• Stored rows:
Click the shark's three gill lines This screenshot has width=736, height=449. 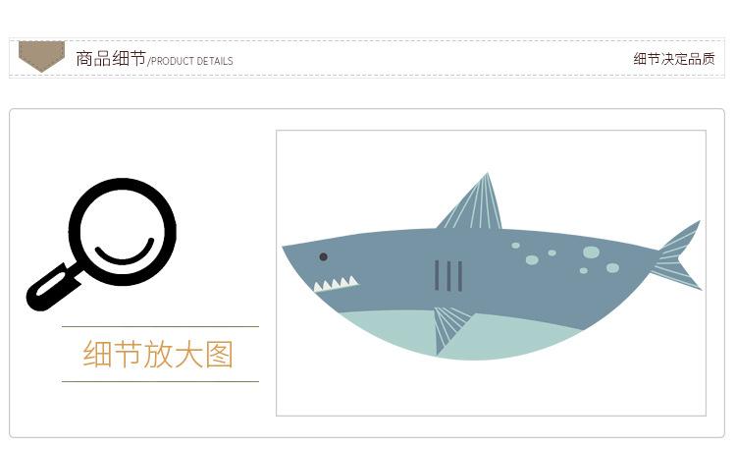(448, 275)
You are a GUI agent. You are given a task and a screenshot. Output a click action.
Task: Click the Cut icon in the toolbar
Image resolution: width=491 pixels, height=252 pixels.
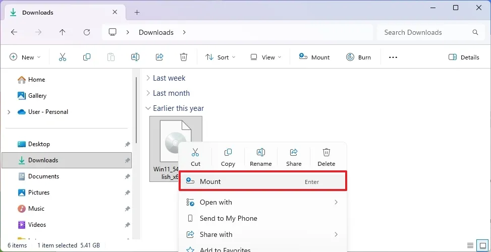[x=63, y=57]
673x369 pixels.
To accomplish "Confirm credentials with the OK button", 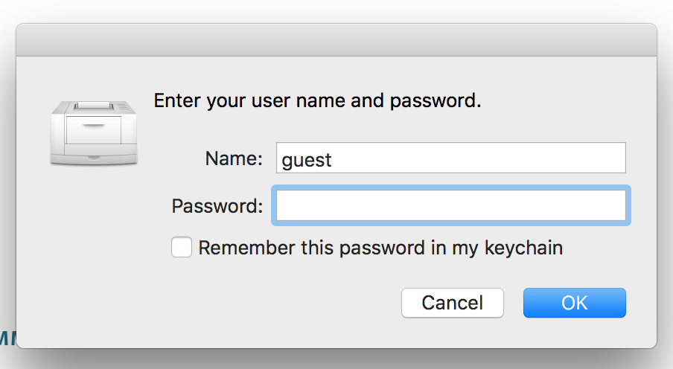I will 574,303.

---

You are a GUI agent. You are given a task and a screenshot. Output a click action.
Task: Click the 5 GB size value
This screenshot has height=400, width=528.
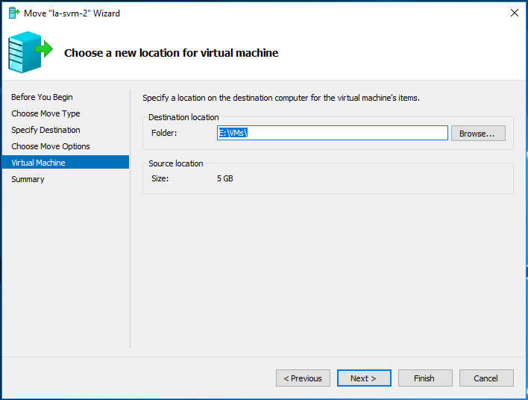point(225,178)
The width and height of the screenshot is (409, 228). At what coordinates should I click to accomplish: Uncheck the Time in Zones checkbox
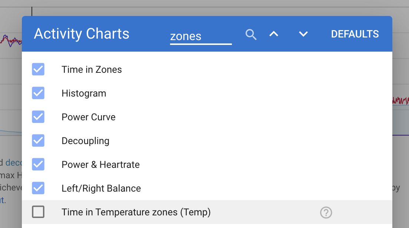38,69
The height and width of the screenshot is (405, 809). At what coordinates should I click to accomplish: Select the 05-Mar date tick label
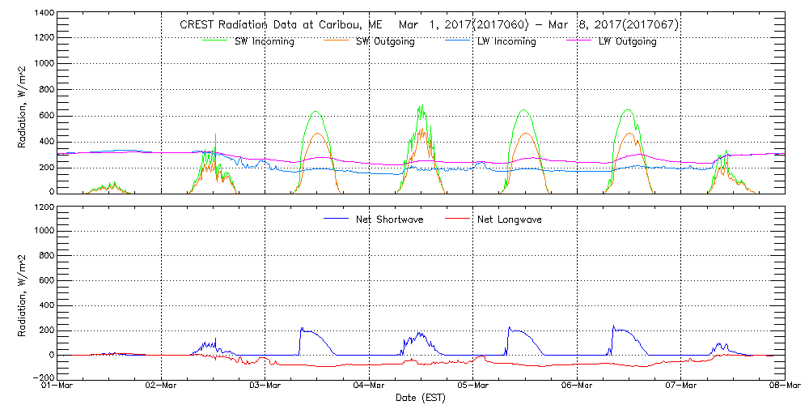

==

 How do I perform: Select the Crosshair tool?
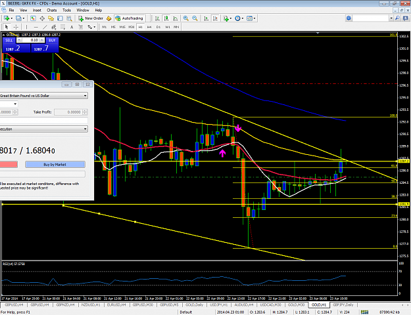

• To do: Rewrite the listing as a JSON list of strings, one string per line and blank lines left out, beginning at the line that contains "The width and" and stopping after the line that contains "The height and". Leave the pictures out of the answer.

• Written answer:
[
  "The width and height of the screenshot is (409, 228). At what coordinates should I click to accomplish: Uncheck the Time in Zones checkbox",
  "38,69",
  "The height and width of the screenshot is (405, 809). At what coordinates should I click to accomplish: Select the 05-Mar date tick label"
]